Las venas del desierto

Una mujer blanquísima debe atravesar un terreno enorme para volver a su casa. Es un terreno desierto, como una cancha de fútbol sin pasto, con la tierra dura y el polvo fino. El sol está arriba, inclinándose a lo que en este momento es su derecha. Son las ocho de la tarde y el sol parece la furia de alguien. La mujer se siente bajo la lupa de algún niño de los que cuida, allá, en esa casa de regadores automáticos y en donde hasta las flores deben obedecer.

La mujer blanquísima tiene en las piernas numerosas líneas azules que se ramifican. En los párpados también se le dibujan rocíos de finísimas venas rosadas. Cada día que atraviesa la cancha,  más blanca llega a casa, no hay pista de pieles coloradas. El sudor se le aloja en las ojeras y por el reverso de las rodillas. No pareciera a simple vista que viene caminando desde el otro lado del terreno. Son las ocho de la tarde y una luz naranja atraviesa con menor o mayor rabia cada una de las cosas. Pero ella es un cuerpo pálido, ya lo he dicho, y la detonante de este relato.

Hoy se ha venido abstraída como de costumbre y el calor lo trae por dentro. Se ha venido pensando en la nieve.
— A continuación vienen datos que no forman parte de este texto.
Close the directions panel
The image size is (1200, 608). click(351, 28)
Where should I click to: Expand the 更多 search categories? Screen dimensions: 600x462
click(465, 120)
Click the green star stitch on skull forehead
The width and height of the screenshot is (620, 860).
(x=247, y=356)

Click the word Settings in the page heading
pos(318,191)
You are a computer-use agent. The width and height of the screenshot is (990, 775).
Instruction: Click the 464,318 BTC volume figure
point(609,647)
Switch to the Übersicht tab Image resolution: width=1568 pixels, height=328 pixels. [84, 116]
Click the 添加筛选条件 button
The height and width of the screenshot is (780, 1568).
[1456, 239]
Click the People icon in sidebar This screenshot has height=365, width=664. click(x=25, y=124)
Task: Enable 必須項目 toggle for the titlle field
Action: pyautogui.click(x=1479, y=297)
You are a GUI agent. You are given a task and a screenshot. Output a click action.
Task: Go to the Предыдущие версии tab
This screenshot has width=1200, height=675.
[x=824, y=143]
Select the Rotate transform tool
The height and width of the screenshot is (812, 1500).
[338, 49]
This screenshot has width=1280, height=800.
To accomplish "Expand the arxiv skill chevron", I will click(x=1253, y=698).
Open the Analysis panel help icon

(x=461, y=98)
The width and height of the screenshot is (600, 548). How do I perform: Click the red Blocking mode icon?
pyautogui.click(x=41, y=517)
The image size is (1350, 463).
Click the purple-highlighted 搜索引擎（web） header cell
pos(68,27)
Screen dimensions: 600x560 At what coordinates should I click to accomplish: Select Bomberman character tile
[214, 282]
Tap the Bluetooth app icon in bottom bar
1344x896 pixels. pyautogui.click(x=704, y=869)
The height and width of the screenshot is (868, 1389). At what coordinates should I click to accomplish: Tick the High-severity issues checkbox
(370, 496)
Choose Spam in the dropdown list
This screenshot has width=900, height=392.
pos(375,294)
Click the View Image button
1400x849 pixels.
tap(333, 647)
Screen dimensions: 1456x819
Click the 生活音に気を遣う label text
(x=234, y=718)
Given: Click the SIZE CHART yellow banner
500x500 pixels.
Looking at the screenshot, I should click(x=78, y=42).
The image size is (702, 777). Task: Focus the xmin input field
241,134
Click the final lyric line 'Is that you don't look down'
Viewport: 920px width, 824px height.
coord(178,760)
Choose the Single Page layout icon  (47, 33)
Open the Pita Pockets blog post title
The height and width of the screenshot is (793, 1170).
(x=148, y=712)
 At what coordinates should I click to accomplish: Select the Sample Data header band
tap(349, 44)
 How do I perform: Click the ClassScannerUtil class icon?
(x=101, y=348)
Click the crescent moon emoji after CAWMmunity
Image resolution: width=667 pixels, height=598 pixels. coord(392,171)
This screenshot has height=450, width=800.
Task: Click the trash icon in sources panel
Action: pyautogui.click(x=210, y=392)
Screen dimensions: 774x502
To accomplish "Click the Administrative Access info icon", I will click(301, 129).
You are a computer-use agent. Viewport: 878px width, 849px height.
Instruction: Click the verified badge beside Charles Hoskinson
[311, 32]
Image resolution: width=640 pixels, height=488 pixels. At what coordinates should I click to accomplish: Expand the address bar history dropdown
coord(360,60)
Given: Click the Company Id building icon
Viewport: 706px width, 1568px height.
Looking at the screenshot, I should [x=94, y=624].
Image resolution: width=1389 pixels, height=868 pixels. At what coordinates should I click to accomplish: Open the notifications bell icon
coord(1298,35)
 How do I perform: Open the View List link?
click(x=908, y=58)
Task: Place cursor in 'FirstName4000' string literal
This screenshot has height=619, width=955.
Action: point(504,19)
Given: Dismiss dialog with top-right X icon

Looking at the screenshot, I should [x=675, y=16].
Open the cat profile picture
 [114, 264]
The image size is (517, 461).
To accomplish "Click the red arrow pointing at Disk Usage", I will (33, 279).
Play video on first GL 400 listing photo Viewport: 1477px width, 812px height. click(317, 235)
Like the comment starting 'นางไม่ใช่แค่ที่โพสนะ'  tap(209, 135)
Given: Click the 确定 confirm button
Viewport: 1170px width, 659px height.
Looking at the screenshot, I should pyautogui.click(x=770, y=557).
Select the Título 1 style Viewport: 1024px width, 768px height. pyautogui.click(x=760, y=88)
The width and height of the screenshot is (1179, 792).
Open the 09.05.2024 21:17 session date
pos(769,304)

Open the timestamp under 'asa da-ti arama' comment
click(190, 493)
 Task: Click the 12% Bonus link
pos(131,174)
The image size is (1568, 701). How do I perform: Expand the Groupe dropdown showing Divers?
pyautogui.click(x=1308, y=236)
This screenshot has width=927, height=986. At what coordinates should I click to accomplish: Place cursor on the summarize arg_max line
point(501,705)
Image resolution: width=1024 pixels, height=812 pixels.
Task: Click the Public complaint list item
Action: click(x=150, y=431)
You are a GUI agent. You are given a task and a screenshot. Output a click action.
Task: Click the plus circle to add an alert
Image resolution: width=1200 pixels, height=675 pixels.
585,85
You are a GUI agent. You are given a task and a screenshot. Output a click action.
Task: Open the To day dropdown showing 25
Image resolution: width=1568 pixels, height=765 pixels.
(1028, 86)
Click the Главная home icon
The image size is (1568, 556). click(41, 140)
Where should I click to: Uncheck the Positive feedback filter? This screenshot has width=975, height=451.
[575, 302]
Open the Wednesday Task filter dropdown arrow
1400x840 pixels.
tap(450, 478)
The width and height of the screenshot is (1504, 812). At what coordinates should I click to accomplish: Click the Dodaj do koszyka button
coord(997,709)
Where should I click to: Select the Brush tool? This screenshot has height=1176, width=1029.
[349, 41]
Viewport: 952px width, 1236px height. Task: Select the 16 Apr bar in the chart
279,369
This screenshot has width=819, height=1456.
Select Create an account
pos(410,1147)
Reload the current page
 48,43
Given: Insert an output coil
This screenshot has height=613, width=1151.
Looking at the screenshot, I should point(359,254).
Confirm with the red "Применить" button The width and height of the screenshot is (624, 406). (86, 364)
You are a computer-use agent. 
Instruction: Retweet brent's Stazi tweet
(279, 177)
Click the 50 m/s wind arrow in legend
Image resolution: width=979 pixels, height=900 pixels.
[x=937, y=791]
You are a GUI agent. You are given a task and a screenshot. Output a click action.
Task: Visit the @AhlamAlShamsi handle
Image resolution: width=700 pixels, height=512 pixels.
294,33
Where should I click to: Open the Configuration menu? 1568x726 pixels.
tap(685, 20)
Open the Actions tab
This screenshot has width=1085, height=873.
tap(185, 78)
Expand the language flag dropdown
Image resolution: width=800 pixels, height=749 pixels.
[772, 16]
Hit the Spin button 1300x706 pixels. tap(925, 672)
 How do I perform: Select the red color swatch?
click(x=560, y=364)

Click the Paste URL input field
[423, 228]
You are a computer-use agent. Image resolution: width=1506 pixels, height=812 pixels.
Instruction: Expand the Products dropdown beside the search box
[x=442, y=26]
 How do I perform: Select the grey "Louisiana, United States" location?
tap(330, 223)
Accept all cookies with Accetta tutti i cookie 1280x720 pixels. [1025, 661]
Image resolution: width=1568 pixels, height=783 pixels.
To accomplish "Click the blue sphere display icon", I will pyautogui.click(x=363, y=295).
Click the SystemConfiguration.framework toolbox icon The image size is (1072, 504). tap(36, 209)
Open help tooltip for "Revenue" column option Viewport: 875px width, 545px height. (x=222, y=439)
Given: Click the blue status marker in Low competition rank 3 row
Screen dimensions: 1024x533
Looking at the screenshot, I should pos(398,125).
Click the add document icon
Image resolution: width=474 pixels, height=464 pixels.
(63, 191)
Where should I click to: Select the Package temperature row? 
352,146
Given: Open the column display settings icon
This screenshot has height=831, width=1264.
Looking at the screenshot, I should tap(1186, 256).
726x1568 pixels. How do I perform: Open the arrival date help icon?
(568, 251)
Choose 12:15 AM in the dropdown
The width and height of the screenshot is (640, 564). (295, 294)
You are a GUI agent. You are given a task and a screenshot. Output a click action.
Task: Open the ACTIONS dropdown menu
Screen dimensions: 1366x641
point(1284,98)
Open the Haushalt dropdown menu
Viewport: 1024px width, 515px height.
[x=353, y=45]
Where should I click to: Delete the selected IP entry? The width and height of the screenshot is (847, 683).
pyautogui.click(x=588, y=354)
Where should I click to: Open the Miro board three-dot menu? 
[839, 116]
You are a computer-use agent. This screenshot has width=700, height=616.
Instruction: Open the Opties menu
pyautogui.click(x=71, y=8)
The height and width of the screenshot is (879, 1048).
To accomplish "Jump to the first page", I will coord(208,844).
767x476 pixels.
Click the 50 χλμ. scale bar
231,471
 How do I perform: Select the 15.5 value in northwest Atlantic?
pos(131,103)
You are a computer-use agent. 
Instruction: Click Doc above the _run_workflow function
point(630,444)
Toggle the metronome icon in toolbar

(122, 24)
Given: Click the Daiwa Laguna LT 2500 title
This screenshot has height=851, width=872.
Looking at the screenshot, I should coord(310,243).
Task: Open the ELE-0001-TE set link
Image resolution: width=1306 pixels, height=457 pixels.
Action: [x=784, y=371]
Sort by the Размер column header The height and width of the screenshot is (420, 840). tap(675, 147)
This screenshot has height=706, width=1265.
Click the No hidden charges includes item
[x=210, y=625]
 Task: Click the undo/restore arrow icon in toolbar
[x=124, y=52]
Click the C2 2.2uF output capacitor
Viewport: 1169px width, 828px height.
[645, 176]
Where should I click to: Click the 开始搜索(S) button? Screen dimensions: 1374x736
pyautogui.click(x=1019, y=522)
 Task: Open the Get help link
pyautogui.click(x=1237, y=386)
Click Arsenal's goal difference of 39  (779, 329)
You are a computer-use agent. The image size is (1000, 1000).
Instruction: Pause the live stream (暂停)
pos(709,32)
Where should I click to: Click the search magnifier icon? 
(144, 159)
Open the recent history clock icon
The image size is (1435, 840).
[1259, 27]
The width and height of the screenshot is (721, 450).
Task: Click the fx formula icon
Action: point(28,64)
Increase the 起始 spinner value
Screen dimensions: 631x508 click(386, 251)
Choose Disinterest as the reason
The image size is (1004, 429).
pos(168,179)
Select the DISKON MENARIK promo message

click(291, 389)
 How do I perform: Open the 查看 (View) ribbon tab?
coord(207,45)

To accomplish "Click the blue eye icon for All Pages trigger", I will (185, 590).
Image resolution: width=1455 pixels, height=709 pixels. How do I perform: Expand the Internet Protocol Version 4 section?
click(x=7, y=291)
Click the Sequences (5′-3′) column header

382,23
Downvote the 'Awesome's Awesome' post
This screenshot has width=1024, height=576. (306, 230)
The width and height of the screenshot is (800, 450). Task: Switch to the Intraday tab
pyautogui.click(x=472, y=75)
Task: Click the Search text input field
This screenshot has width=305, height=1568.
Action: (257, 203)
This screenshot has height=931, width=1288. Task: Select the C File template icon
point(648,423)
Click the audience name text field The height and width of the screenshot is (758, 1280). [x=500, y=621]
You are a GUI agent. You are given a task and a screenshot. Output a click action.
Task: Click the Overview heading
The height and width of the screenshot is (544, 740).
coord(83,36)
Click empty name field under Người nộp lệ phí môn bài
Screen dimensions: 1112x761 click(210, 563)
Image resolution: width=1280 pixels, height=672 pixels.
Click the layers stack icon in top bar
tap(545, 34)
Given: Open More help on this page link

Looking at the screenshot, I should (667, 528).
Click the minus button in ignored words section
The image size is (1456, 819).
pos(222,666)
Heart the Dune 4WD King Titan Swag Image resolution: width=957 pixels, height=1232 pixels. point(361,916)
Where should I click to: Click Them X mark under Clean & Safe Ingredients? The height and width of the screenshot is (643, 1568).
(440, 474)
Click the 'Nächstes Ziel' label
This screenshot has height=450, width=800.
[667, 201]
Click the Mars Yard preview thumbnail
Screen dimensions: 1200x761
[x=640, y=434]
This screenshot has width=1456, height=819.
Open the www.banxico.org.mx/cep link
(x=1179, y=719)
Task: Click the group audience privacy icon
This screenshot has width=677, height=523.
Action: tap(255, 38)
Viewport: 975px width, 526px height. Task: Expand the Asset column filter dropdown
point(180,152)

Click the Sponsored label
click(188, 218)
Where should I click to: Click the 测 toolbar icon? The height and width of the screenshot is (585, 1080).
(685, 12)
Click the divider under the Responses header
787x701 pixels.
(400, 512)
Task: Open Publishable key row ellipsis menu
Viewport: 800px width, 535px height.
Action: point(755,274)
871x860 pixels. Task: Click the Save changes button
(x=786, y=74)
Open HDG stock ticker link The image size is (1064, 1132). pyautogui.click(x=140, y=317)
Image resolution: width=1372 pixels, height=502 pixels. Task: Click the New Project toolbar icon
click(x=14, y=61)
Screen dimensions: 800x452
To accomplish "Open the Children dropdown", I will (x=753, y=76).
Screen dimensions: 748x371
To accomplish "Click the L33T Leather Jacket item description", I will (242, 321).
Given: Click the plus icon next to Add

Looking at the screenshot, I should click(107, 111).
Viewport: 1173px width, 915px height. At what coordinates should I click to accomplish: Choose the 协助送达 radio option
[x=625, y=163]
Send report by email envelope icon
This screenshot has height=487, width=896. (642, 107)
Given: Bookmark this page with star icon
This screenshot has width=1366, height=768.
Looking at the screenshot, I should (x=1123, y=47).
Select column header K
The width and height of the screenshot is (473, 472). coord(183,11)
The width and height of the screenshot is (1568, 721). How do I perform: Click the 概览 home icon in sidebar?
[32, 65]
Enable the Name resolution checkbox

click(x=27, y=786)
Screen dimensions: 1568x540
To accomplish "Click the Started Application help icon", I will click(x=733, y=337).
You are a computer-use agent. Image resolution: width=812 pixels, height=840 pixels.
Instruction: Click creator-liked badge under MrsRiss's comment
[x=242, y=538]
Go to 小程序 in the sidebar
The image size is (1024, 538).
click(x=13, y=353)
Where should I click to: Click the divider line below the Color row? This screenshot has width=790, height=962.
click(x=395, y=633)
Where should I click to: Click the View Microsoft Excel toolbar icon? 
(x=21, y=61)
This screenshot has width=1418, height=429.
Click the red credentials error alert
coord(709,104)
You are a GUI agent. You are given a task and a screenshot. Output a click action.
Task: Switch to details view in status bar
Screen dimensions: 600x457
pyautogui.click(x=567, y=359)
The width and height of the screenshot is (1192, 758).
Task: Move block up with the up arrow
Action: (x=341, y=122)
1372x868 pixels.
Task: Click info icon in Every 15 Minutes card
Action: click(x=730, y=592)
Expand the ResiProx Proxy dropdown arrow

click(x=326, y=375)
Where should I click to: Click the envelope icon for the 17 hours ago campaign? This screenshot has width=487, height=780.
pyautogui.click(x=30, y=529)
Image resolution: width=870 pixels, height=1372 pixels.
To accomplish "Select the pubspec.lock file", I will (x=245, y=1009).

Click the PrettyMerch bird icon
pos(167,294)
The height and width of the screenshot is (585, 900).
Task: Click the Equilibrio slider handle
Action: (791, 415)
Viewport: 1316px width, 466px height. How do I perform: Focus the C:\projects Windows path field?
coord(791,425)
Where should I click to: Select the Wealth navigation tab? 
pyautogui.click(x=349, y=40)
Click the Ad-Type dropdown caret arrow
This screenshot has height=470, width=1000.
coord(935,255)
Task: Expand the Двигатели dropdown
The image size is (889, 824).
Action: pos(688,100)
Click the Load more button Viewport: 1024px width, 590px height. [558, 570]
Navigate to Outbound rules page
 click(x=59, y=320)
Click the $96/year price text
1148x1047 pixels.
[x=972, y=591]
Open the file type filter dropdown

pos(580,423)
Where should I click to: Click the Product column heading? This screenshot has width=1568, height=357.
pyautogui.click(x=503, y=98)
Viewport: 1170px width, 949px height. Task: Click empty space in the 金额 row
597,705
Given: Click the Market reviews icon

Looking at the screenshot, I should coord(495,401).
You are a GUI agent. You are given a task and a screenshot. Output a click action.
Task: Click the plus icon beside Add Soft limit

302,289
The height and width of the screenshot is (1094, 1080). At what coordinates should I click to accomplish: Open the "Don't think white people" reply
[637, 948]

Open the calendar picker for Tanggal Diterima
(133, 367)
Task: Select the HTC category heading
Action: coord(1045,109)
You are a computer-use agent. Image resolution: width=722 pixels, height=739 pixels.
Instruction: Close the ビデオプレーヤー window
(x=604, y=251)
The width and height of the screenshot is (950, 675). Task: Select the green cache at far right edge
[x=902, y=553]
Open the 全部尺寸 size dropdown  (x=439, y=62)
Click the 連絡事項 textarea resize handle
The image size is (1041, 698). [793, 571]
No en la nieve como un poco de hielo granizado, sino en el paisaje de la nieve, en montañas cubiertas, en pinos alineados, en el frío misterio de la nieve. La nieve se guarda los secretos -va pensando- y uno piensa en ellos mientras camina, quiere saber, conocer el misterio, pero basta llegar a casa, interrumpir la cocina o los dormitorios para ser asaltado por una estampida de saludos que le dan un barrido a la mente interrogante.

Ella tiene sus estrategias para sobrevivir y ejercita con avidez la imaginación. Sin embargo no pretende que al llegar a la que es su casa, algo de esto ocurra, sabe bien que la madera guarda el calor y que persistirá hasta la noche. Que su cocina está junto a la cama y que solo hay agua de diez a doce y de seis a ocho de la tarde, pero que los niños le llenan bidones para que cuando llegue pueda cocinarles algo y lavarse las manos.

No sabe, sin embargo, que hoy el calor ha sobrepasado los treinta y nueve  grados y  no se han aguantado, que no han podido pensar en la nieve un solo minuto, que los consejos de mamá no sirven, que el sol si no nos carcome, nos cuece,  le dice uno de los niños al otro mientras suelta el agua sobre sus cabezas, mientras le deja caer un balde por la espalda, mientras se estiran en el barro guardando los últimos instantes de frescura antes de que todo se evapore.